| Consigne A |
Pour chacune des affirmations suivantes, indiquez par oui ou par non si elle concorde avec le texte sur Amokrane Naït Mohamed, en citant à l'identique les mots du texte qui tranchent. (i) Le financement constitue le point faible de la recherche scientifique en Algérie. (ii) L'anglais est présenté comme un obstacle que les jeunes chercheurs devraient contourner. (iii) Amokrane Naït Mohamed estime que les compétences font défaut en Algérie.
| Consigne B |
Poursuivez le texte sur Amokrane Naït Mohamed à partir de sa dernière phrase.

| Texte |
════════

Sa trajectoire, exemplaire, est une invitation à l’audace pour les jeunes chercheurs algériens. Et son message est clair : « Visez haut, lisez beaucoup, restez curieux et surtout ne craignez pas de sortir de votre zone de confort. » Pour lui, l’Algérie offre une base scientifique solide, mais cette base doit impérativement être enrichie par des échanges, des conférences, des collaborations, même à distance. L’anglais, outil de travail incontournable, ne doit pas être un frein mais une passerelle. La confiance en soi, elle, vient en osant.
À la question de savoir comment il perçoit l’environnement scientifique en Algérie, Amokrane Naït Mohamed ne cache ni son attachement ni son souci. « Je pense que l’environnement scientifique en Algérie possède un vrai potentiel, notamment grâce à la richesse humaine du pays. » Toutefois, ce potentiel reste entravé par des réalités structurelles pesantes. Le financement reste le talon d’Achille de la recherche scientifique locale. Sans équipements modernes, sans accès à des bases de données, sans intégration aux réseaux internationaux, la science algérienne peine à franchir un seuil critique. « Les compétences sont là, les idées aussi, il ne manque plus que les moyens pour leur permettre d’éclore. »

════════

| Extrait des données |

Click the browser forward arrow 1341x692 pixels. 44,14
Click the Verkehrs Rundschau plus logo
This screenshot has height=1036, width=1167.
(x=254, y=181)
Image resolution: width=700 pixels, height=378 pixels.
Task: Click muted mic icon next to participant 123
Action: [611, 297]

════════

| Réponse A |
(i) Oui : « Le financement reste le talon d’Achille de la recherche scientifique locale. »
(ii) Non : « L’anglais, outil de travail incontournable, ne doit pas être un frein mais une passerelle. »
(iii) Non : « Les compétences sont là, les idées aussi, il ne manque plus que les moyens pour leur permettre d’éclore. »

| Réponse B |
Dans un monde scientifique de plus en plus interconnecté, où la mobilité professionnelle est la norme, il insiste sur l’importance d’un ancrage solide dans le pays d’origine. « Le vrai défi est de faire en sorte que cette mobilité alimente la science algérienne plutôt qu’elle ne l’appauvrisse. » Pour cela, il est nécessaire de construire un écosystème scientifique en Algérie capable de soutenir, reconnaître et réintégrer ses talents. Il en appelle à une politique de retour des cerveaux plus efficace, à des passerelles concrètes entre la diaspora scientifique et les laboratoires nationaux, à une gestion intelligente des mobilités temporaires.
Car dans cette dynamique, la perte n’est pas une fatalité. Au contraire, elle peut devenir un levier. « La science aujourd’hui ne connaît pas de frontière », rappelle-t-il. Et dans cette mondialisation du savoir, les chercheurs algériens ont un rôle à jouer, à condition d’avoir les outils nécessaires. Cela suppose une formation continue, une maîtrise des technologies, une veille scientifique permanente, et une adaptabilité face aux évolutions rapides du monde scientifique.
Faez Amokrane Naït Mohamed incarne cette ambition tranquille, faite de rigueur et d’humilité. Il n’a jamais oublié d’où il vient. « Nous, Algériens en formation à l’étranger, avons toujours comme objectif le développement de notre cher pays, l’Algérie, et serons toujours là pour elle », affirme-t-il. Ces mots, prononcés avec une conviction sincère dans les colonnes d’El Moudjahid, résonnent comme un engagement personnel mais aussi comme un appel collectif.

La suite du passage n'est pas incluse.